[GIVEN TASK]
Can you duplicate the data word for word, starting at the line that has "Click the New button to create a contract" and stopping after the line that has "The width and", with both of those lines included and the pictures left out?

[WORKING DATA]
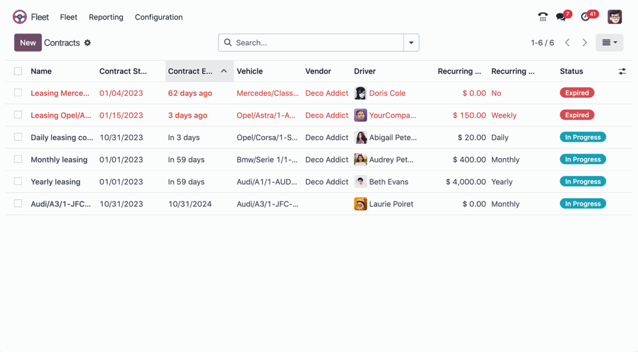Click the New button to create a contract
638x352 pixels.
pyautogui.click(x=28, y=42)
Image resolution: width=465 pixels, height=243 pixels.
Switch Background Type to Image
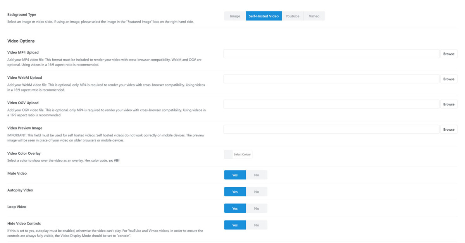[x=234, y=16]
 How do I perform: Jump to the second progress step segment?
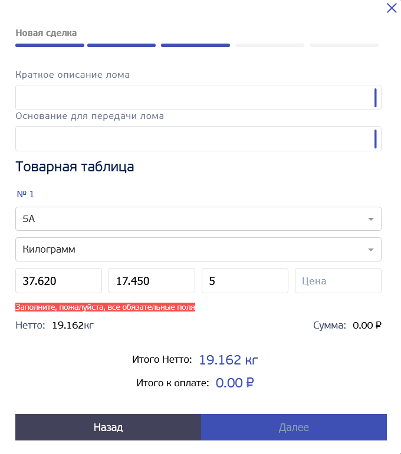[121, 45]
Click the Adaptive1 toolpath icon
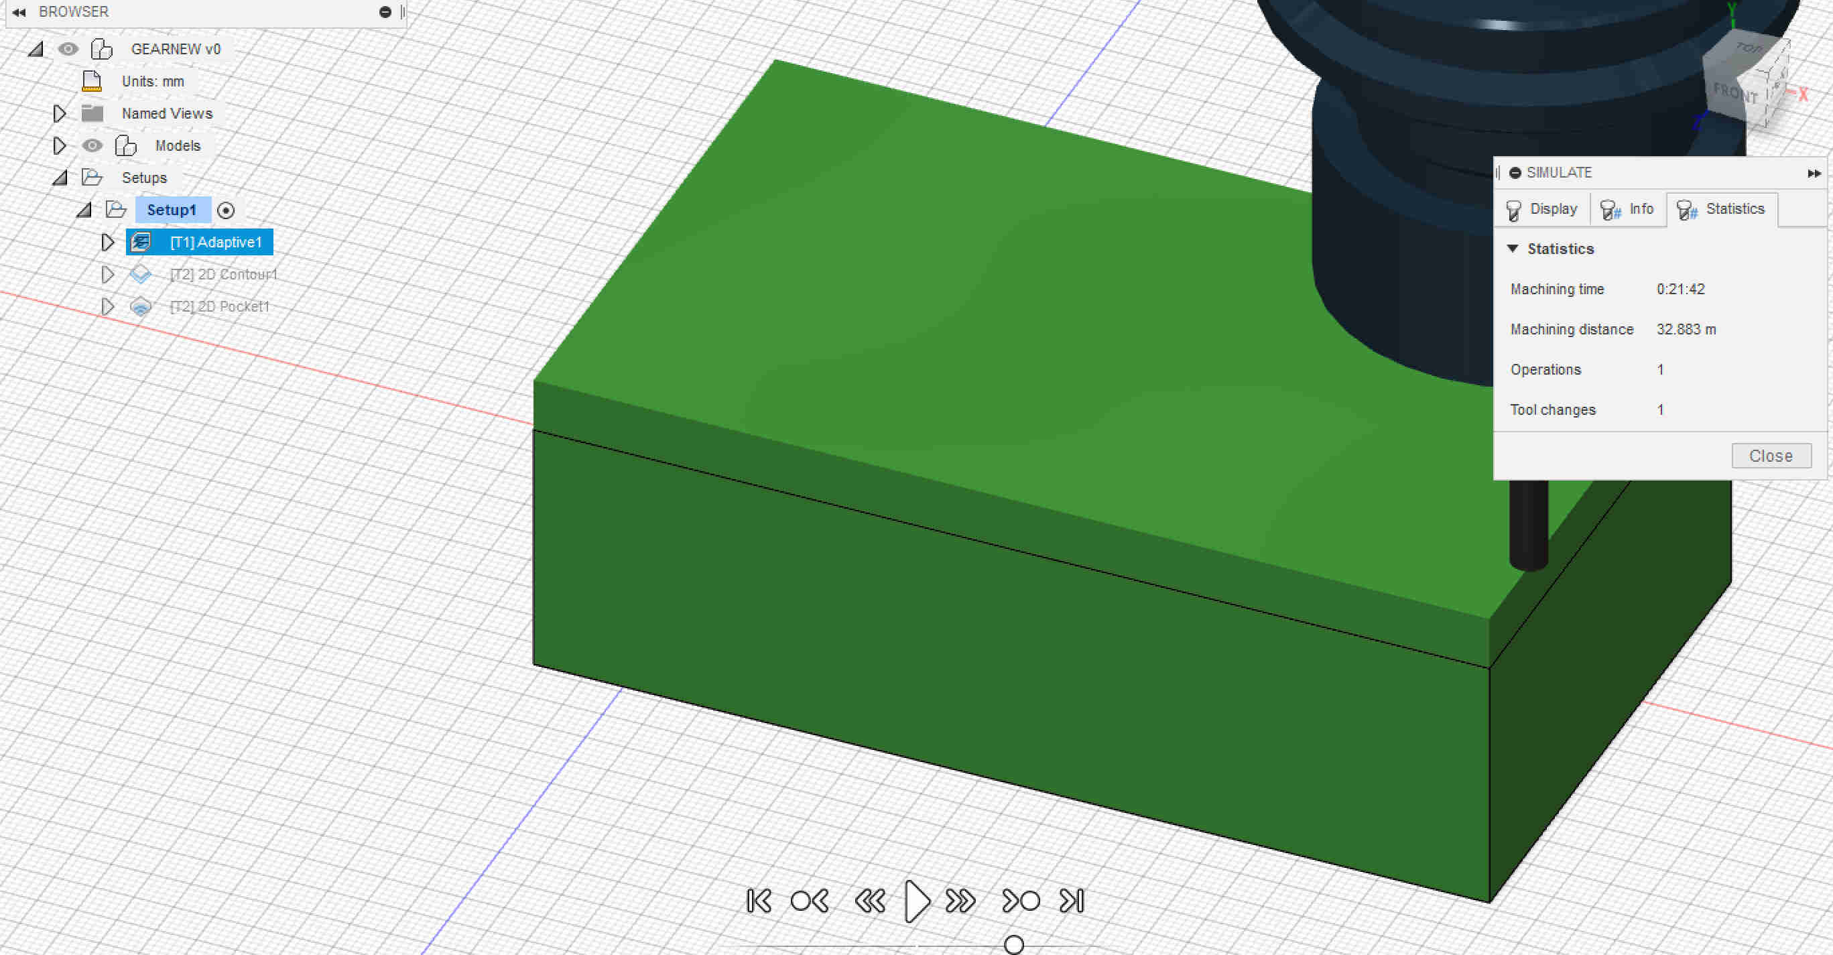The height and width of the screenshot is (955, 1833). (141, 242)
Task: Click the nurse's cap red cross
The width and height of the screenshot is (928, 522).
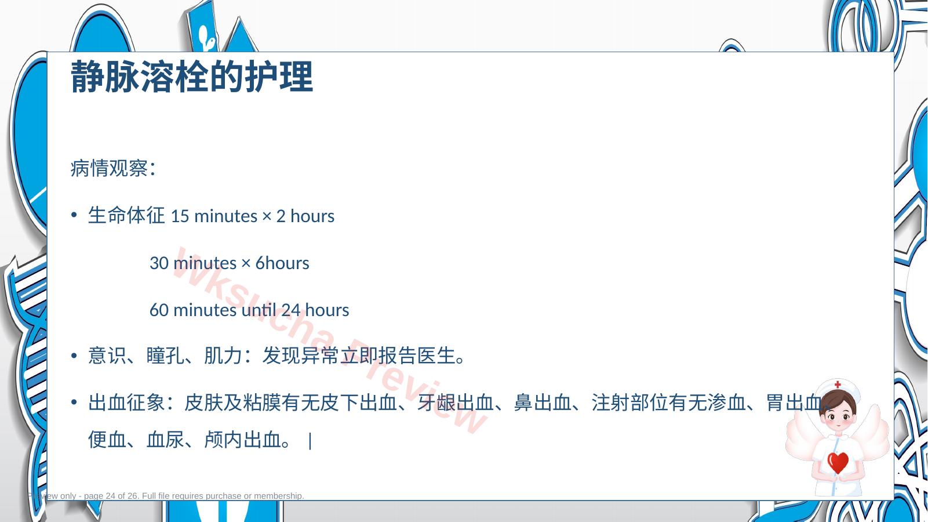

* * *

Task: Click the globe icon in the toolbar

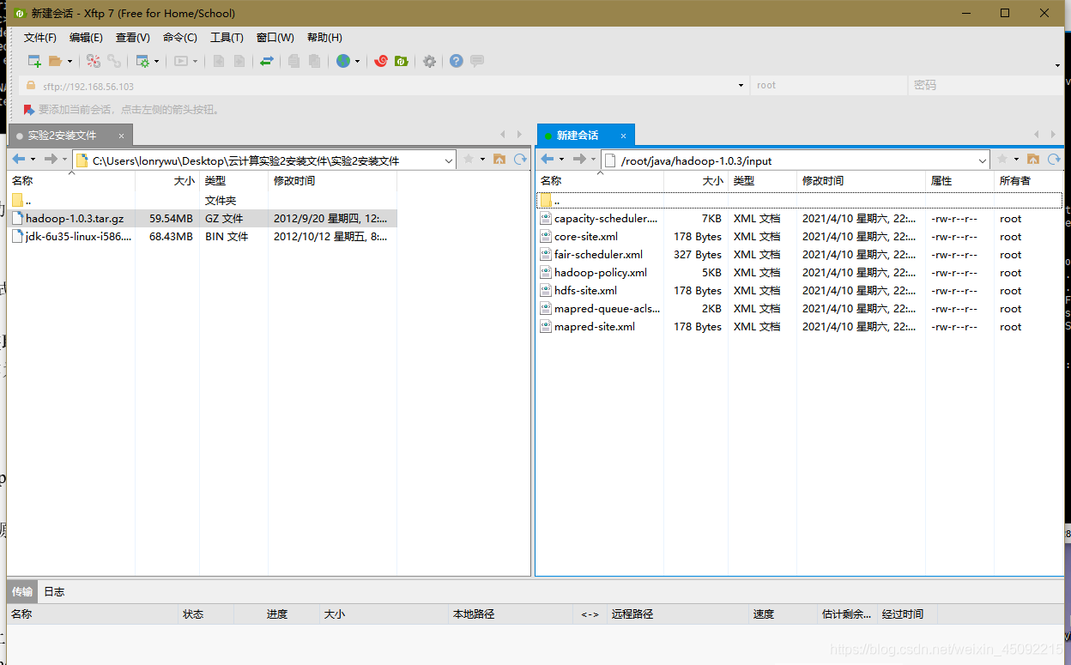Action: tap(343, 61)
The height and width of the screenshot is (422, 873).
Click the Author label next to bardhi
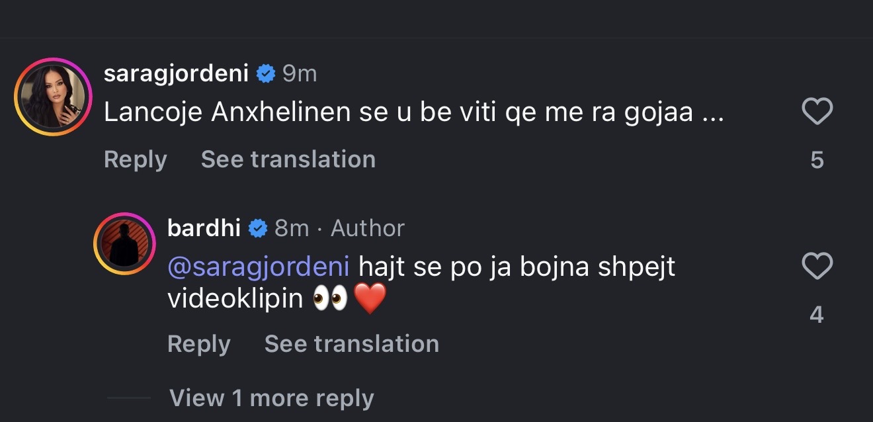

[CORRECT OUTPUT]
Click the New button to create a contract
638x352 pixels.
pyautogui.click(x=28, y=42)
Image resolution: width=465 pixels, height=243 pixels.
Switch Background Type to Image
[x=234, y=16]
 How do I perform: Jump to the second progress step segment?
[121, 45]
Click the Adaptive1 toolpath icon
The height and width of the screenshot is (955, 1833). (141, 242)
Task: Click the nurse's cap red cross
The width and height of the screenshot is (928, 522).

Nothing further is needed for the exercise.